Thursday, August 28, 2014

Helping Teens Find A Mentor


A few months ago I wrote about things your teen can do this summer, which included finding someone to "job shadow".  One of the comments on that post got me thinking about mentors, and how we often don't take advantage of that relationship in this modern, busy world.  Finding an adult with the experience or knowledge your teen seeks can be invaluable in their path to a career.  

My younger son T hopes to be a veterinarian, and he was very fortunate this summer to work at my sister's clinic with their new vet.  Dr. A allowed him to come in twice a week and follow him as he saw patients and conducted surgeries.

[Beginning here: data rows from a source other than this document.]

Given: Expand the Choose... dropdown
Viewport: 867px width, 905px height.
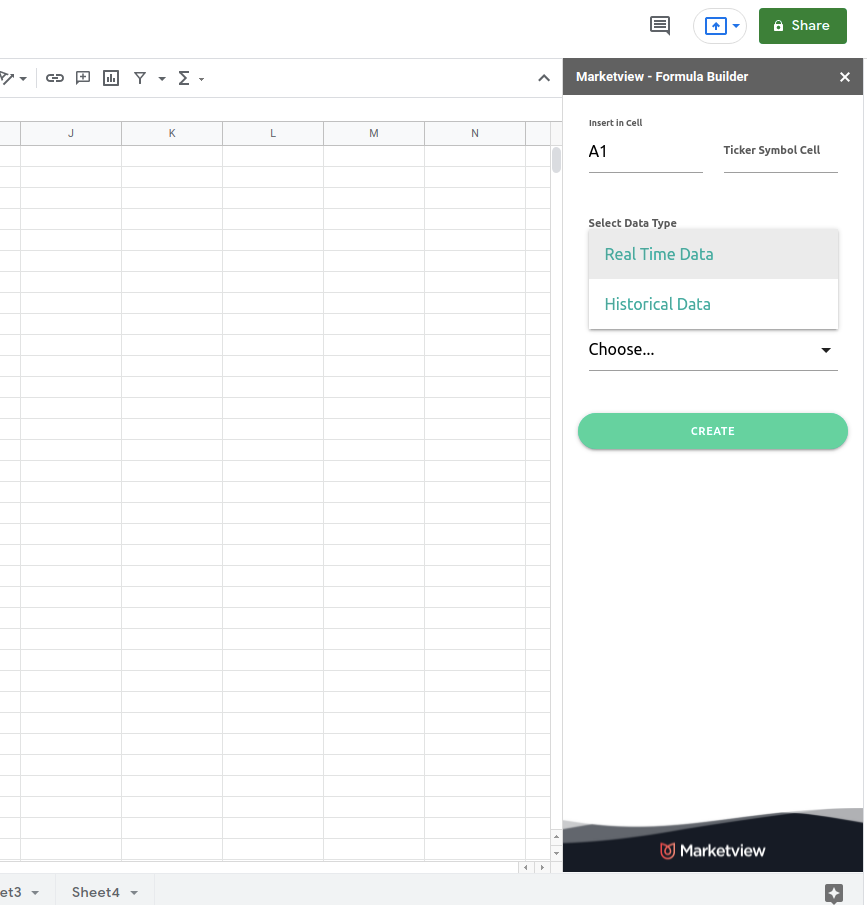Looking at the screenshot, I should (x=712, y=350).
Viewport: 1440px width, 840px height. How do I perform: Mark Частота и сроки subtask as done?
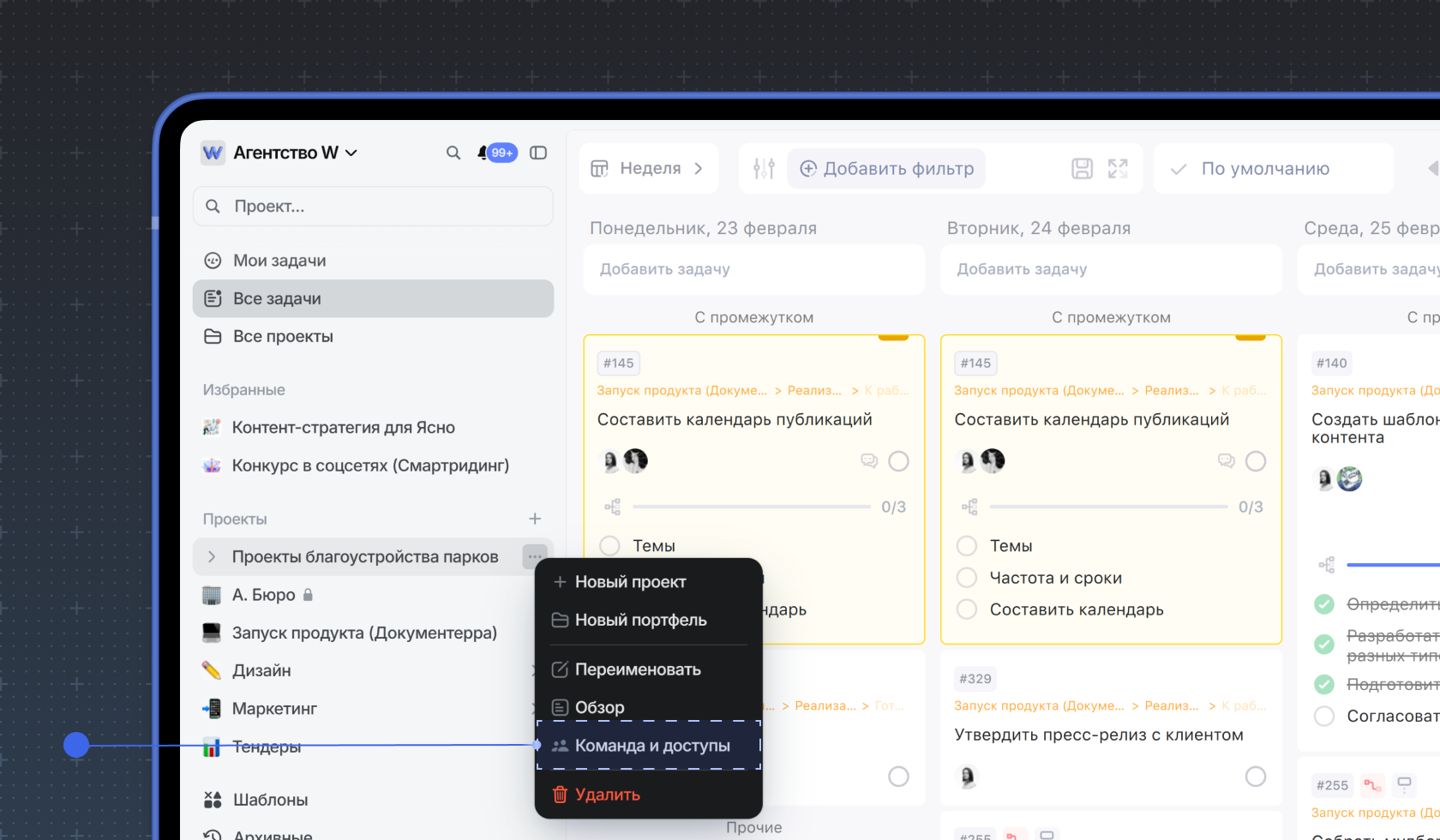tap(967, 578)
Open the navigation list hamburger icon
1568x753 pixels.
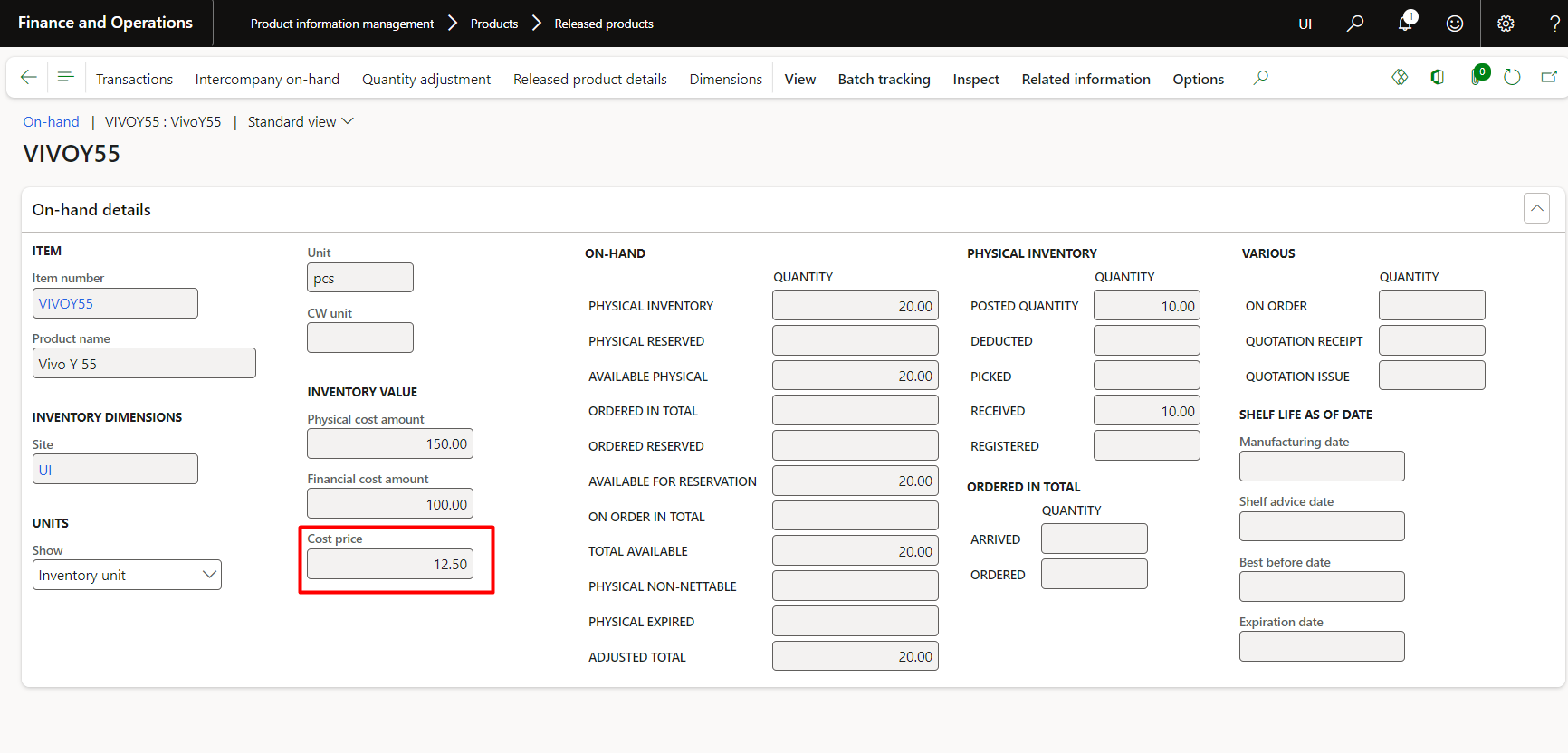click(x=65, y=78)

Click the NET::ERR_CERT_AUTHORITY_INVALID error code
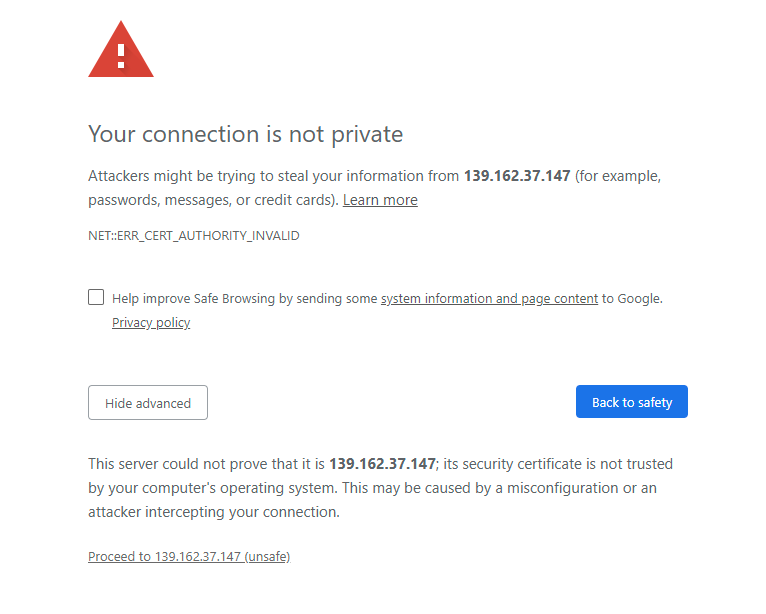[193, 236]
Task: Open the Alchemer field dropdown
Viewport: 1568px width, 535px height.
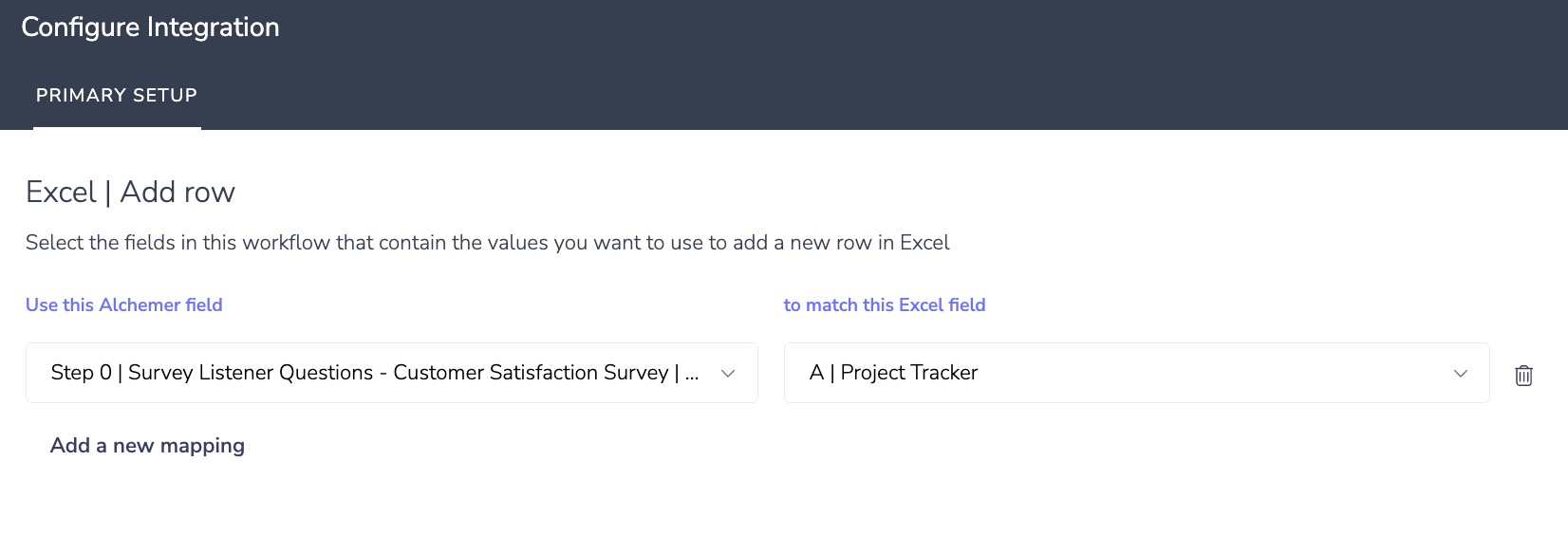Action: point(391,373)
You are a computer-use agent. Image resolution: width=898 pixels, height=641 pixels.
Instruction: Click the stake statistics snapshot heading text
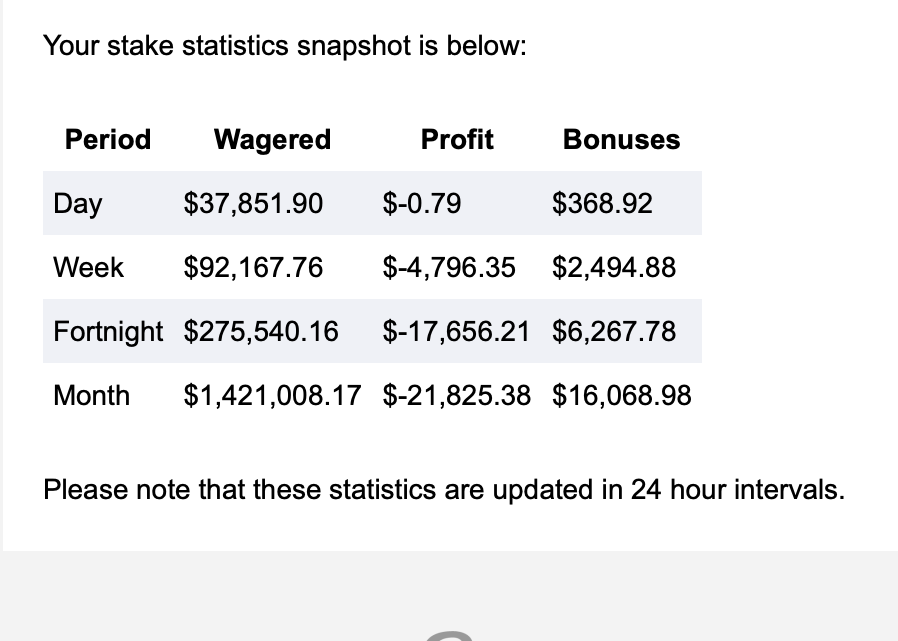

On the first day of work, T came home full of interesting stories and new experiences. Over lunch, Dr. A told him why he had agreed to the mentorship.  When he was T's age, he had a doctor do the same for him, and he wanted to show his appreciation by passing on the favor.  He explained to T that everyone who wants to go to vet school has excellent grades and lots of activities on their resume. T needs to do something to stand out.  By working with Dr. A (and hopefully doing a good job), he will be able to get letters of recommendation from him for scholarships and applications.  

Plus, Dr. A knows the ins and outs of vet school, and has already started giving T great advice on what classes to take now, and what undergraduate degree would be most helpful once he gets to college.  This summer experience has already given T a leg up in his future career.  He was very lucky that his aunt was able to connect him with Dr. A.

T hasn't met an animal he didn't like!

How can your teen find a mentor?  It may seem difficult, but influential people in any given field are often happy to advise the next generation, love to impart their knowledge, and would enjoy helping if asked.  

The best place to start is by talking to family and friends.  Often times they have useful contacts you didn't know they had!  Plus, these are the people that can vouch for your teen and get them an introduction.  

Having your child ask their school career counselor can also be helpful.  Even if they don't have a direct contact in their industry, they might be able to point them in the right direction. Look for networking opportunities such as business association or chamber of commerce meetings.  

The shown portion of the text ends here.